The Office for Statistics Regulation is currently in the process of re-assessing the National Statistic status for construction statistics: Output, New orders and Price indices.

As part of the ongoing Office for National Statistics (ONS) construction statistics development programme, we have worked closely with the Construction Statistics Steering Group. This group provides a forum for ONS to engage with main users of construction statistics on the development of ONS-published construction statistics, including other government departments, industry experts and academics, to identify areas for improvement.

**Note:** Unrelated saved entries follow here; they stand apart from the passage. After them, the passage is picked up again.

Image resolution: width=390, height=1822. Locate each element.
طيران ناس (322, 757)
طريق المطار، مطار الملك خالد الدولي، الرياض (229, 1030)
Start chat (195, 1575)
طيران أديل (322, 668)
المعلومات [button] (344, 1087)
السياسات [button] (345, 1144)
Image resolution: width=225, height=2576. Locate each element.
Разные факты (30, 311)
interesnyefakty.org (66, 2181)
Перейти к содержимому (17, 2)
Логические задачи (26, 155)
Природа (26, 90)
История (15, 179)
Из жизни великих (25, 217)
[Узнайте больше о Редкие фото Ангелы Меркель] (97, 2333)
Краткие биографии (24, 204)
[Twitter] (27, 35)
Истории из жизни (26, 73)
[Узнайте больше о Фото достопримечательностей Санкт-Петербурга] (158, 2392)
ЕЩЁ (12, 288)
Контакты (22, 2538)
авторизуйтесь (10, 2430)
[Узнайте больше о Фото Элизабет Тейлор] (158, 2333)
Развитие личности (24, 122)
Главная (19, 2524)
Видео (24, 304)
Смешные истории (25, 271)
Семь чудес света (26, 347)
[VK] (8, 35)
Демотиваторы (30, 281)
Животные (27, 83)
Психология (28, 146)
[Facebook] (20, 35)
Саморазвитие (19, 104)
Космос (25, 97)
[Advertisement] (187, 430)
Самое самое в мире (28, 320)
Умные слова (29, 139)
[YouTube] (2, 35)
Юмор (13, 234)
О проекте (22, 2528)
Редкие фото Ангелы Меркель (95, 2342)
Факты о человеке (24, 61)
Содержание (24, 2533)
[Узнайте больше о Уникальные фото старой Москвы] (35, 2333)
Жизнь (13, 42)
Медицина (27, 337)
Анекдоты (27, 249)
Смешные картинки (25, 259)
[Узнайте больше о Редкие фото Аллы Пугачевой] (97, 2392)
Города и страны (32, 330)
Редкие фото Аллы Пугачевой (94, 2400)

We have recently published a series of methodological articles to help communicate recent improvements.

The Construction statistics development: improving the understanding of new orders in the construction industry and the gap between output and new orders article was published on 30 October 2018. This explains and analyses the possible causes of differences in our construction output data and new orders data. An updated new orders in construction Quality and Methodology Information report was also published on the same day.

In addition to the October 2018 article, we also previously introduced methodological improvements to construction output estimates, detailed in two articles published on 4 June 2018:

The overall impact of the improvements to construction statistics that were included in Quarterly national accounts: Jan to Mar 2018 are outlined in the article released on 29 June 2018.

In September 2017, we released a summary article which outlined the impact of improvements to construction statistics, which explains and highlights the impact of improvements made to construction statistics, affecting the nominal data series, output price indices and seasonal adjustment. As a result of these improvements, the output price indices are no longer considered to be an interim method.

These improvements are driven by the UK Statistics Authority decision to suspend the designation of Construction output and New orders as National Statistics due to concerns about the quality of the Construction Price and Cost Indices used to remove the effects of inflation from the statistics in December 2014.